The section of I-70 that runs through the mountains includes several steep grades and switchbacks that can be difficult to navigate, especially for large trucks and vehicles towing trailers. The highway also includes several tunnels, including the Eisenhower Tunnel, the highest vehicular tunnel in the world, with an elevation of over 11,000 feet.
Winter weather conditions can make driving on I-70 through the mountains even more hazardous. Snow and ice can accumulate quickly, and strong winds can create whiteout conditions, reducing driver visibility. The Colorado Department of Transportation (CDOT) often implements traction and chain laws for commercial vehicles during winter storms to improve safety and reduce the risk of accidents.
To improve safety on I-70 through the mountains, CDOT has implemented several measures, including adding additional truck escape ramps for runaway vehicles, increasing law enforcement presence, and installing weather sensors and cameras to monitor road conditions. However, despite these efforts, accidents, and closures due to weather and accidents are not uncommon on this stretch of highway.
Trail Ridge Road
Trail Ridge Road is a scenic highway that runs through Rocky Mountain National Park, connecting Estes Park and Grand Lake in Colorado. The road reaches elevations of over 12,000 feet, making it the highest continuous paved road in the United States.

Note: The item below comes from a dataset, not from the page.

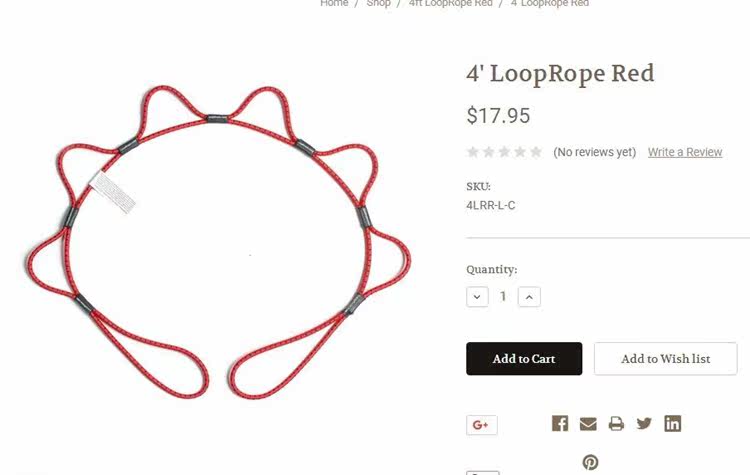Click the email share icon
750x475 pixels.
588,424
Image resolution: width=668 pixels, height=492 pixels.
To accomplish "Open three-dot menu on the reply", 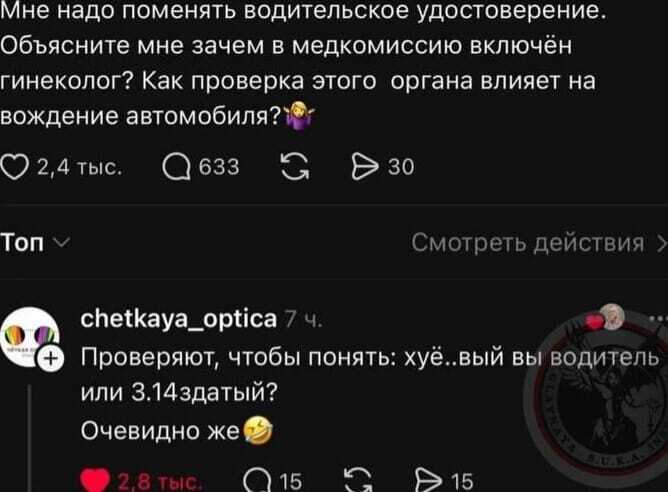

The road is only open during the summer, typically from Memorial Day weekend in late May through the first week of November, depending on weather conditions. However, even during the summer, weather on Trail Ridge Road can be unpredictable, with sudden storms and high winds creating hazardous driving conditions.
The road offers stunning views of the Rocky Mountains, including glaciers, alpine meadows, and towering peaks. Several pull-off areas and scenic overlooks along the road allow visitors to stop and take in the views. The road also offers access to several hiking trails and other recreational opportunities within Rocky Mountain National Park.
However, Trail Ridge Road’s high elevation and steep grades can be challenging, particularly for those not accustomed to driving in mountainous terrain. The road includes several switchbacks and hairpin turn, and some sections have no guardrails, adding to the risk of driving on this road.
To improve safety on Trail Ridge Road, the National Park Service (NPS) has implemented several measures, including regular maintenance of the road surface, installation of warning signs, and increased law enforcement presence. The NPS also provides safety tips for visitors, including reducing speed and increasing following distance, checking weather forecasts before driving on the road, and using lower gears to control speed when descending steep grades.
Despite the challenges of driving on Trail Ridge Road, it remains a popular destination for Rocky Mountain National Park visitors. It offers some of the most stunning views of the Rockies by car.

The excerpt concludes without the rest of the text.